=== AVAILABLE DATA ===
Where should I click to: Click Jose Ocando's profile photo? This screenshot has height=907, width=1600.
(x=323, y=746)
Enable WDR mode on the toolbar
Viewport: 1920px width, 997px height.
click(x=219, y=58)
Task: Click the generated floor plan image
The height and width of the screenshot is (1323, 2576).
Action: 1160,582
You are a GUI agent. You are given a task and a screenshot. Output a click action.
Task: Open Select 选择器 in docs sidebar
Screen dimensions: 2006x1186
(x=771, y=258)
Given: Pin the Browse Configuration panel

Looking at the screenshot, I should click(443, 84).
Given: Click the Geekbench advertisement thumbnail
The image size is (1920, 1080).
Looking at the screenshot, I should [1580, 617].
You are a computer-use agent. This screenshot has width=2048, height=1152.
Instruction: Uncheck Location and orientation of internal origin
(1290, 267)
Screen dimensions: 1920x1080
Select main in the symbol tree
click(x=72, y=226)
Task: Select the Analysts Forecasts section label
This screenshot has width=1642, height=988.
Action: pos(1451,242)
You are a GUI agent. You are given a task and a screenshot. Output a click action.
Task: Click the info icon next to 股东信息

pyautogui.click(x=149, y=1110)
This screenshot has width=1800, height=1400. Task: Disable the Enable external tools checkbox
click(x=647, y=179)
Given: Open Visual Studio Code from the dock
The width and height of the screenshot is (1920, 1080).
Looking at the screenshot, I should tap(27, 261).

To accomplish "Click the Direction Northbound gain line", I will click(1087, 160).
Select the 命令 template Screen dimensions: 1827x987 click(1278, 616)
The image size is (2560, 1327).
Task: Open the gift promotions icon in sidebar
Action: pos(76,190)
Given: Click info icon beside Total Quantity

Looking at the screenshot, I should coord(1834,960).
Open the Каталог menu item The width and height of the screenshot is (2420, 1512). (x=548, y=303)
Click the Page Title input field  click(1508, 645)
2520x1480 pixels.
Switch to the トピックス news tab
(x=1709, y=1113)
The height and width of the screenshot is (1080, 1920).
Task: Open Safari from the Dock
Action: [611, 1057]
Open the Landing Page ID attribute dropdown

=== TASK INSTRUCTIONS ===
The expected output is each line of the records above that includes the word "Page".

=== PROBLEM SOLUTION ===
Click the Page Title input field  click(1508, 645)
Open the Landing Page ID attribute dropdown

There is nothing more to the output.